Florie se ruborizó visiblemente.
—Bueno, esto… no. Yo le dije que eran… raras. Recuerdo, por ejemplo, que estaba muy nerviosa. Deduje por su aura que tenía problemas con los hombres. Aunque eso es algo bastante frecuente en las mujeres, ¿verdad?
—Pese a todo eso, le alquiló el bungalow.
—Llevaba dinero en efectivo —repuso, encogiéndose de hombros.
Mitch contó hasta diez.
—¿Recibió alguna llamada telefónica mientras estuvo aquí?

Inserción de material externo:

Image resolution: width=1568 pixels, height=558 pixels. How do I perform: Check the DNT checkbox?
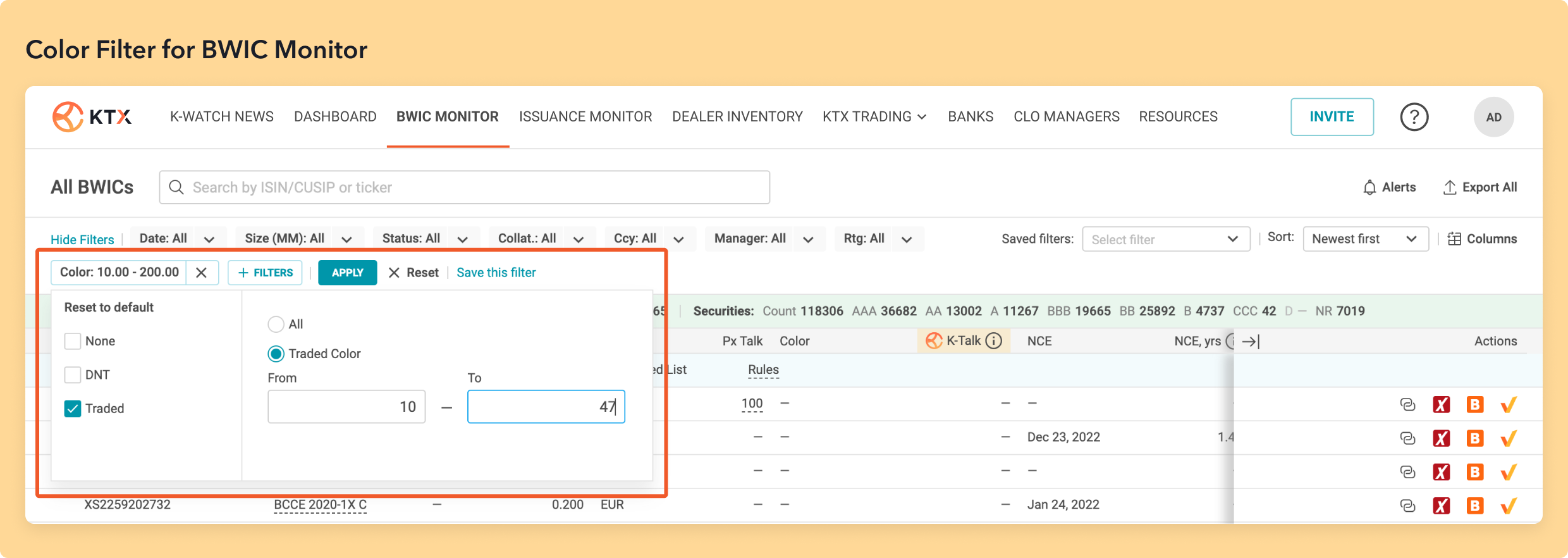[73, 375]
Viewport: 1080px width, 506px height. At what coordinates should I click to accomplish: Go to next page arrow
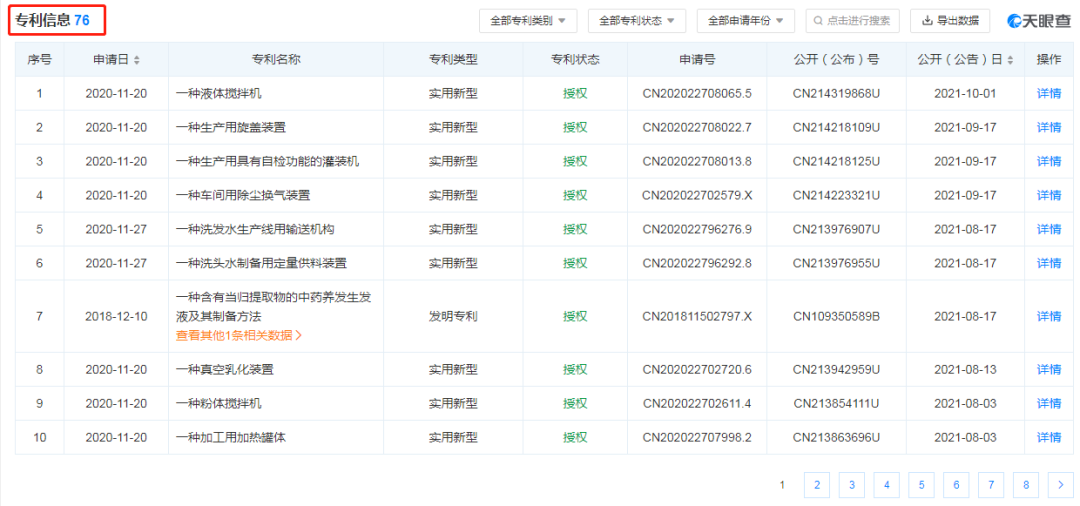pyautogui.click(x=1061, y=485)
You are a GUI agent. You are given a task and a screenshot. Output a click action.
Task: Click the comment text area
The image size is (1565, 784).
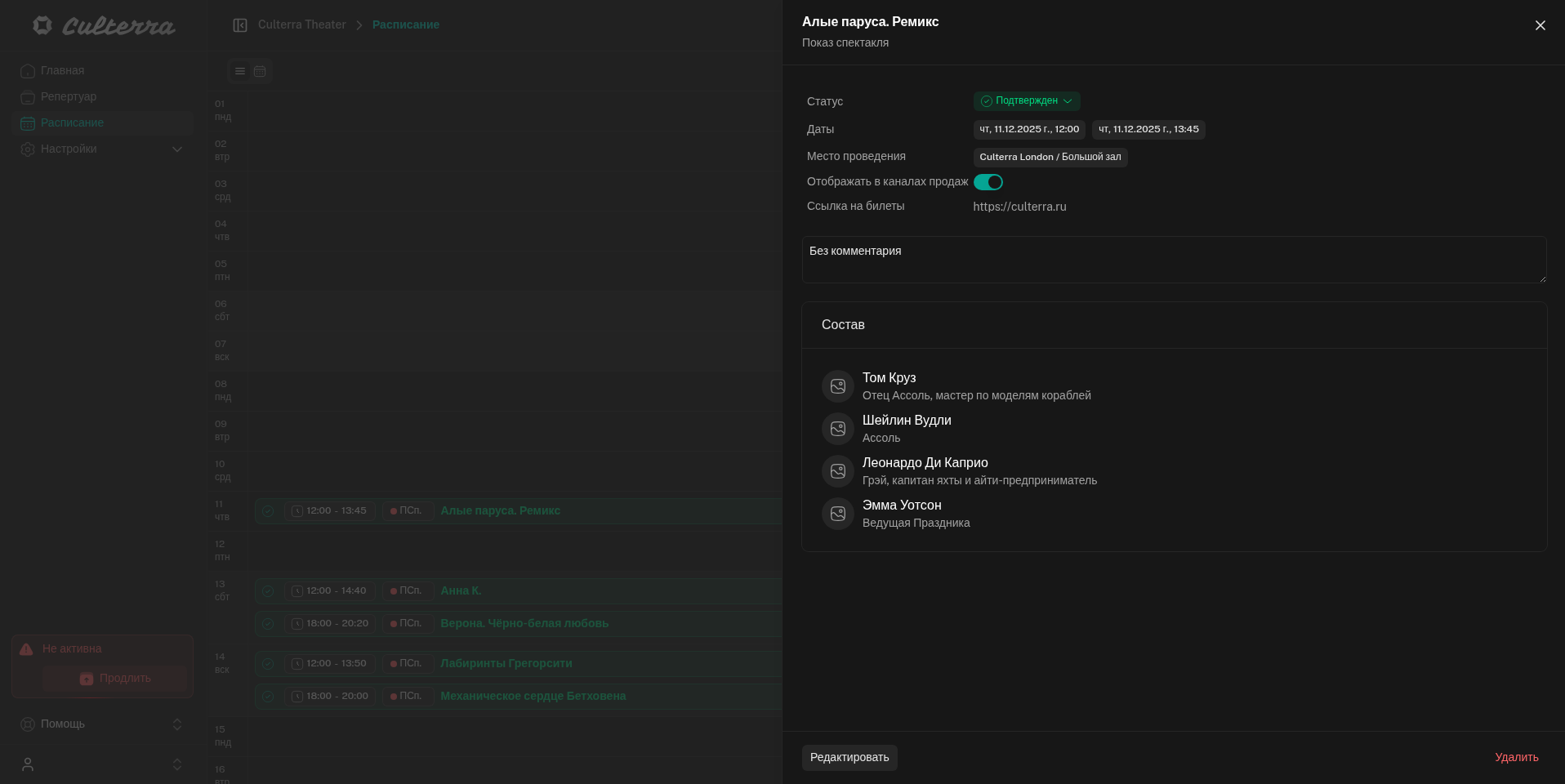tap(1174, 260)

—Sólo una. De una mujer. Parecía mayor. Quizá fuera su madre, o su abuela. Nina no quería aceptar la llamada, pero al final lo hizo. Oí una parte de la conversación. Nina le preguntó: «¿Cómo me has encontrado? Ya te dije que me dejaras en paz». Luego, tras una pausa, añadió: «¿Así que estás preocupada por mí? Qué risa. No vuelvas a llamarme aquí. Vas a acabar por estropearlo todo». Y colgó.
Mitch pensó que no estaba nada mal para haber oído sólo una parte de la conversación.
—Esa mujer… ¿volvió a llamar?
—No, y antes de que me lo pregunte, no pude averiguar el número. Estaba bloqueado. Ya sabe, en mi identificador de llamadas. Lo conecté precisamente porque no me gustaban las vibraciones de aquella mujer. Al igual que las que estoy percibiendo ahora mismo de Nina… Son aún peores que antes, ¿sabe?
A Mitch ni se le ocurría dudarlo. Sobre todo cuando pensaba en la cucharilla que llevaba en el bolsillo.